• Required action:
Answer these about the article on the PS5 and PS4 firmware update:
(a) Which console is getting voice control for searching and launching games?
(b) Besides your friends, who can join an open party you create without an invite?
(c) What party ability does the beta give PS4 players?

• Extracted text:
──────

PS5 and PS4 firmware update serves up a ton of new features including voice control

The PlayStation 4 and PlayStation 5 are receiving a new beta firmware update today, delivering a significant amount of new features changes to both consoles. Perhaps the biggest new feature is voice control for the PlayStation 5, allowing users to search for and launch games. While that feature isn't coming to the PlayStation 4, Sony's last-gen console is still getting a couple of useful features with this beta.

New PS5 and PS4 party features

To start, both PS5 and PS4 are getting new features that allow users to designate Parties as either "open" or "closed." When you create an open party, your friends will be able to see it and join it without needing an invite first, as can any friends of anyone else already in the party. Closed parties function as parties have up to this point, as people will still need an invite before they can join.

For now, only people who have this new firmware beta installed can join open parties, so this feature isn't fully functional while it's still in the beta stage. In a post to PlayStation Blog, Sony says that if you have the beta installed and want to create a party that those without the beta can still join, you'll want to create a closed party.

A few more key Party features have been packed into this beta, too. For example, on PS5, you'll be able to report participants in a party and identify who was speaking, while Share Play can be started directly from the voice chat card, which cuts out some steps to broadcasting your gameplay to the other people in your party. On PS4, meanwhile, this beta gives players the ability to adjust the volume of individual voice chat participants.

──────

(Saved entries)
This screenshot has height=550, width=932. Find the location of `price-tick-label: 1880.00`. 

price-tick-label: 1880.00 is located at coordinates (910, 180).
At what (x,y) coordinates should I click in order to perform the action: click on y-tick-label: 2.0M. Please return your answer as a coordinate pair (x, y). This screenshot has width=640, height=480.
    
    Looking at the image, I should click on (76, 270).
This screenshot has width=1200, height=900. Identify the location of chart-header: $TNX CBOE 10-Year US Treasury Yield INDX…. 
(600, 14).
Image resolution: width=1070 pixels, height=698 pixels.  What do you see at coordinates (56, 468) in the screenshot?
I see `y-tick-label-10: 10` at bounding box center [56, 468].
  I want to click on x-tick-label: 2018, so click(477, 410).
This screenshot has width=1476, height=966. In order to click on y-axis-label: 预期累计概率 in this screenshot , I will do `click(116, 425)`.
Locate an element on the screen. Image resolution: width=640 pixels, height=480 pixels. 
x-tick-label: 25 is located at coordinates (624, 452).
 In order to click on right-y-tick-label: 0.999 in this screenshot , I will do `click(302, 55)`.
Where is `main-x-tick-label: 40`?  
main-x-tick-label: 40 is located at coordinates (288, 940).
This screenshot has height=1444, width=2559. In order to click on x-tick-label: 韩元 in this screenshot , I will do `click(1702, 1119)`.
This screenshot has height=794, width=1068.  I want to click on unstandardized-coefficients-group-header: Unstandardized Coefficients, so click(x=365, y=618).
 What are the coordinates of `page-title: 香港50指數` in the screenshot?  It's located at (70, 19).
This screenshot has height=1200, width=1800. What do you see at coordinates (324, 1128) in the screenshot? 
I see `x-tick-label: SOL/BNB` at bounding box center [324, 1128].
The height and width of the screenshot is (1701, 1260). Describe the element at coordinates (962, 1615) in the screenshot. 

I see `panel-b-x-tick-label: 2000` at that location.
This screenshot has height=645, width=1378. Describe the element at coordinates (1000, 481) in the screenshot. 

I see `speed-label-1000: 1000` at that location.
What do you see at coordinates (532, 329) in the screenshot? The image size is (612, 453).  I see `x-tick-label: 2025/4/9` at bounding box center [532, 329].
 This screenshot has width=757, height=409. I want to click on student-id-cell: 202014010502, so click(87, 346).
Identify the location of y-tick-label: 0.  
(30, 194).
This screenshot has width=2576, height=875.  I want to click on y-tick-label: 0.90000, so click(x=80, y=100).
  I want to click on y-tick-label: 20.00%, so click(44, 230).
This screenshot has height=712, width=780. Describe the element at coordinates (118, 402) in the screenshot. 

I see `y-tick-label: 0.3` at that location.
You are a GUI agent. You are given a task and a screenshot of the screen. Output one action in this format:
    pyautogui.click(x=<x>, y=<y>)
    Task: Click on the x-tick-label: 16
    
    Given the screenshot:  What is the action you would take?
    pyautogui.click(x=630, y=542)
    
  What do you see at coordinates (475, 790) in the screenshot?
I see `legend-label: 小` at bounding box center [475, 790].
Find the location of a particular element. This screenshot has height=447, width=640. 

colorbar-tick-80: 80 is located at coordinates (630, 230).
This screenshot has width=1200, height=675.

──────

• Answer to this exercise:
(a) The PlayStation 5.
(b) Any friends of anyone else already in the party.
(c) The ability to adjust the volume of individual voice chat participants.